Şerif KUTLUDAĞ

Şerif KUTLUDAĞ

Devlet olmanın cilveleri

Dünyanın gelmiş geçmiş bütün devletleri için adları ne olursa olsun benzer bir süreç vardır der İbn Haldun.

İbn Haldun, devlet hayatını canlı bir organizmanın yaşantısına benzetmektedir. Ona göre devlet, doğan, büyüyen ve ölen bir organizma kimliğindedir. Canlı varlıklar için zorunlu olan bu yasa dışında bir yasa yoktur. Toplumlar için gelişme devresini tamamlamak ve yeniden başlamak zorunluluktur.
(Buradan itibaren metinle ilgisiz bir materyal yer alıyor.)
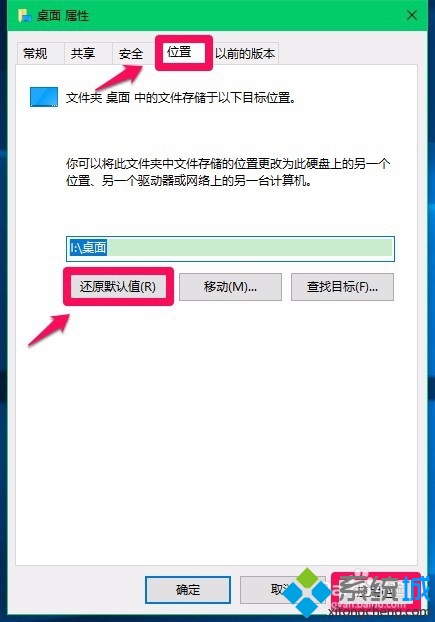435x622 pixels.
Task: Click the 还原默认值(R) button
Action: [x=118, y=286]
İbn Haldun; 1332-1406 arasında yaşamış olan, modern tarih yazımının, sosyoloji ve iktisatın/ekonominin öncülerinden kabul edilen bir 14. yüz yıl düşünürüdür.

Tunus ve Fas’ta bulunmuş, İspanya ve Mısır’da kadılık yapmış, çalışmış, arada iki yıl da hapis yatmış, Timur ile de görüştüğü söylenen Osmanlı’nın tarih anlayışını da derinden etkilemiş olan “Mukaddime”nin yazarıdır.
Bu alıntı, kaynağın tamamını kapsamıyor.